Acceptance and Commitment Therapy (ACT) is a third wave cognitive behavioral therapy. ACT uses key concepts from more traditional therapy interventions but extends and adds an emphasis on holistic well-being, taking an all-around approach to improving how we think, feel, and act.
The first core process of ACT starts with Contacting the Present Moment. This process underscores the importance of NOW, meaning that the only time that is important is the present – the past and future only exist as thoughts occurring in the present, thus, being here now keeps us from getting lost in our thoughts. This involves flexibly paying attention to both what is happening within you and outside of you.

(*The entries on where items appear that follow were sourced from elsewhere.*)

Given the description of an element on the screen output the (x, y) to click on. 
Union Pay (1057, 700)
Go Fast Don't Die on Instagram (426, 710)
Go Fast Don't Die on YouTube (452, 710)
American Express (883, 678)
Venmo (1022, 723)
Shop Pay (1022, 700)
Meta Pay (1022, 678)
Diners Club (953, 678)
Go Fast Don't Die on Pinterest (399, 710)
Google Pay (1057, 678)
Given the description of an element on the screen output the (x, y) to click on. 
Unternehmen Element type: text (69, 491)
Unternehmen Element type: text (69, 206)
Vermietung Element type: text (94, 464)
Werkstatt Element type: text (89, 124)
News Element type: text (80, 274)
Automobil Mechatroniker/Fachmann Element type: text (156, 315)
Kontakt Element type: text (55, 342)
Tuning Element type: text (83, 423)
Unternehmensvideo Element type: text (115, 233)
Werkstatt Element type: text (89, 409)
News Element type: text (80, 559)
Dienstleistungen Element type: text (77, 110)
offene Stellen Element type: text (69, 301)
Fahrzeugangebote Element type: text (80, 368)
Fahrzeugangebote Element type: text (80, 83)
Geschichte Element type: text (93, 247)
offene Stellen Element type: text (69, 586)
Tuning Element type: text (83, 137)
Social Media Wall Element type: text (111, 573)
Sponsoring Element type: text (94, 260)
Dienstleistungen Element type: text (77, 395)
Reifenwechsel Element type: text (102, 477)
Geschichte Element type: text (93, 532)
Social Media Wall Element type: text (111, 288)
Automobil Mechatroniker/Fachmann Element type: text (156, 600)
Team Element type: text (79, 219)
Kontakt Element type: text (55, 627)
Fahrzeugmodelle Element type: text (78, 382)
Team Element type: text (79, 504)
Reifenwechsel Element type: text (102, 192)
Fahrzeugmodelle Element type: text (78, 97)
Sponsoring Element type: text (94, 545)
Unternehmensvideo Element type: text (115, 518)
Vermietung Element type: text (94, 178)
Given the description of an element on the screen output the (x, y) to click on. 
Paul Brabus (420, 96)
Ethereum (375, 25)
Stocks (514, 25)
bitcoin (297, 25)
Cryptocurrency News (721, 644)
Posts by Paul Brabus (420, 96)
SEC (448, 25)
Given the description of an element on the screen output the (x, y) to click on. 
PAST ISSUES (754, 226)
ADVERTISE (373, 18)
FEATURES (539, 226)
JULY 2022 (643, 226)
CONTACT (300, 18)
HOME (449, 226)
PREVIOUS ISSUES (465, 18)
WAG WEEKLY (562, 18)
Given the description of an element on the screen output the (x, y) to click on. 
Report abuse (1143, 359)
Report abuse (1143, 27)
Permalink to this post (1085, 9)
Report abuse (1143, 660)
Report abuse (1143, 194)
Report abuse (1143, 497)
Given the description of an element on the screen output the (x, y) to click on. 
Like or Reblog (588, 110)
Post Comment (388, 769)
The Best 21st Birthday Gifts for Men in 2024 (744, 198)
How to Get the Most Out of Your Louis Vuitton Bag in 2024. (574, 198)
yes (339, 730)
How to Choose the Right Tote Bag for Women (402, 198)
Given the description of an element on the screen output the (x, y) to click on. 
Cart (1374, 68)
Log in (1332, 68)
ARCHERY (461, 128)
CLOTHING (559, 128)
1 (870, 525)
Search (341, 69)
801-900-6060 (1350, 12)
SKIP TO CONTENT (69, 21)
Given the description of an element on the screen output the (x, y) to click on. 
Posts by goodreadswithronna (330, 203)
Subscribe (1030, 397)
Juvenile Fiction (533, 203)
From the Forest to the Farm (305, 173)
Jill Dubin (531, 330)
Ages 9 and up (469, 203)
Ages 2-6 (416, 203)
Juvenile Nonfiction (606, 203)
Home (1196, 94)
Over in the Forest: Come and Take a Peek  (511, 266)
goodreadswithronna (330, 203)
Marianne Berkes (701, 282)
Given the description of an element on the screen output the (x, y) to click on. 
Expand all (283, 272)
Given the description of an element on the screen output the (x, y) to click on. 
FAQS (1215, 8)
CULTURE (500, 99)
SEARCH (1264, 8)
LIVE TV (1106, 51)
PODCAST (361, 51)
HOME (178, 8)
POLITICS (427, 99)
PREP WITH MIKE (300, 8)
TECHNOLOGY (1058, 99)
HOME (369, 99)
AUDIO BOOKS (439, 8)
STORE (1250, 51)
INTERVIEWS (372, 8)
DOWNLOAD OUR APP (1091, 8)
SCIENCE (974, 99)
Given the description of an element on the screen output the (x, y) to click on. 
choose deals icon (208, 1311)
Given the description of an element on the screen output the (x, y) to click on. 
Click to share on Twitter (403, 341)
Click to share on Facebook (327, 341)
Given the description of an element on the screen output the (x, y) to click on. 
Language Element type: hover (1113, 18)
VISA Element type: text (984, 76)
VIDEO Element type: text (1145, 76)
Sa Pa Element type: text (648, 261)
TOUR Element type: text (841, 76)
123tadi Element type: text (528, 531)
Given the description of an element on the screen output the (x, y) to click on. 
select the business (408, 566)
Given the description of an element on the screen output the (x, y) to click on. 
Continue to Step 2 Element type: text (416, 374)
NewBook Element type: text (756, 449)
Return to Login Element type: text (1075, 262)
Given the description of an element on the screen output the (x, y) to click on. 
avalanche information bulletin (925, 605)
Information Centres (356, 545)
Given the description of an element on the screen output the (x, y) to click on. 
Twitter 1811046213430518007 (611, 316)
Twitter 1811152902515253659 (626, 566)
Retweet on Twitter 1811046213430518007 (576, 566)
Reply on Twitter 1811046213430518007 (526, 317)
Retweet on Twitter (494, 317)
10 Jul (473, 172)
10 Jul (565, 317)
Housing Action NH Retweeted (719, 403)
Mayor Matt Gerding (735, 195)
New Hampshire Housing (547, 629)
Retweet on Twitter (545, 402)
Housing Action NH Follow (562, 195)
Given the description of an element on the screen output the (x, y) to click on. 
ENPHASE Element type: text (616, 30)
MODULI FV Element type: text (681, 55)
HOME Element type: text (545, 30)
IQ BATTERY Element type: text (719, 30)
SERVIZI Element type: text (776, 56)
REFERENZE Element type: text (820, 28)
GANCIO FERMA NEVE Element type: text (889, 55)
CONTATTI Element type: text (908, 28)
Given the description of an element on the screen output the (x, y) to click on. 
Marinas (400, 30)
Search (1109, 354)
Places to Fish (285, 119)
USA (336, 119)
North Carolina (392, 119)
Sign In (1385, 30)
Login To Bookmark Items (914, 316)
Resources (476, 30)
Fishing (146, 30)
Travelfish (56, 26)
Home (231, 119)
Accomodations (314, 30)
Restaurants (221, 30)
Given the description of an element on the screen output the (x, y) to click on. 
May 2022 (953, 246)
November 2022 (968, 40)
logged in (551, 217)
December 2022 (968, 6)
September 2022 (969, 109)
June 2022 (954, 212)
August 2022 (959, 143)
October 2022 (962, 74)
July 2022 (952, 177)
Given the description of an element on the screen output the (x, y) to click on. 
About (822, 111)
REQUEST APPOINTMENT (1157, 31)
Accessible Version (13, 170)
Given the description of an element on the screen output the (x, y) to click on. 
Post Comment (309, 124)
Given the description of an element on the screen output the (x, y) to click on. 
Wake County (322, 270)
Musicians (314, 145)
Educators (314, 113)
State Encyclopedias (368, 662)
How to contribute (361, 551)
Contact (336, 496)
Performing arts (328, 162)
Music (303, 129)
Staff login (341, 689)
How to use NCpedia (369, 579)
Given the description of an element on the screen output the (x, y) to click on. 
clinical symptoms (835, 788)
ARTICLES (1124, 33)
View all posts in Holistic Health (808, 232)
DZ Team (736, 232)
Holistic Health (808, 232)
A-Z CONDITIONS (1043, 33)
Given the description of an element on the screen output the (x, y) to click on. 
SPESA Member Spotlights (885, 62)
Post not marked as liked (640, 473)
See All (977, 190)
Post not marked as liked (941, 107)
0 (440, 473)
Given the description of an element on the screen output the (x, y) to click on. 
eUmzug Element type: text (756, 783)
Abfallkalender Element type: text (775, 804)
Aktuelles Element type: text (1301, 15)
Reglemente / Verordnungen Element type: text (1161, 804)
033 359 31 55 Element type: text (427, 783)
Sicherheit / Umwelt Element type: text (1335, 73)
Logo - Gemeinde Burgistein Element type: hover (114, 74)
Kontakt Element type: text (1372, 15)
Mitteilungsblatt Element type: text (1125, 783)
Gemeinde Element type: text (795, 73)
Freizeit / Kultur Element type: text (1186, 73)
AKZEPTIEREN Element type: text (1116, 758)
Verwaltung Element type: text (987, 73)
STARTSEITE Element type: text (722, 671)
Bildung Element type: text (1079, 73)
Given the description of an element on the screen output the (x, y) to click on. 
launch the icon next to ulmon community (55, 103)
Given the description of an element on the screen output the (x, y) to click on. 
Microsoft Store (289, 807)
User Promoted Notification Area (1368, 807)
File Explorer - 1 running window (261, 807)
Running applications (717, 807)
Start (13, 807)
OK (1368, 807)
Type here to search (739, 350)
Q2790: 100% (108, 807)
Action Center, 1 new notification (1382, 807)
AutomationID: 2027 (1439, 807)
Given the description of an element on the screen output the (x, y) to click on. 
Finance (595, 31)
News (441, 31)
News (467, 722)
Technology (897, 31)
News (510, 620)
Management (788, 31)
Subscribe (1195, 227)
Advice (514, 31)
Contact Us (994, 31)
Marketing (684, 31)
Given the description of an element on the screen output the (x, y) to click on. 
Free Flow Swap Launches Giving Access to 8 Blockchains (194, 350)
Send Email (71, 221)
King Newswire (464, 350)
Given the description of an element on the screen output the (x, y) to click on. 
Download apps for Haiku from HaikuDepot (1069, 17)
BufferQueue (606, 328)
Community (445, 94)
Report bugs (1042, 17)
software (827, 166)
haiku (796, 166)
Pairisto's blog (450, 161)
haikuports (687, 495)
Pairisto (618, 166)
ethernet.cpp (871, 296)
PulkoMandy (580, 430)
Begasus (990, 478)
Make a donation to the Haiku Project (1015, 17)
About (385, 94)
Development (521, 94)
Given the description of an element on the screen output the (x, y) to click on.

An easy way to start experiencing the present moment is to first acknowledge that the mind likes to problem solve. We are constantly looking out for problems and then identifying solutions – which is sometimes awesome (thanks, brain!), but it can also get in the way. Three basic steps to contacting the present moment are:
- Notice what is happening inside and outside of you (mindfulness)
- Letting go of your thoughts (defusion)
- Let your feelings be (acceptance)
We’ve covered mindfulness (and we will cover defusion and acceptance in coming weeks). We know that mindfulness can be easier said than done. But give it a try! Even if you’re only able to contact the present moment for one minute, that’s one minute that you’ve allowed yourself to truly tune in to where you are, right here, right now, in the present moment.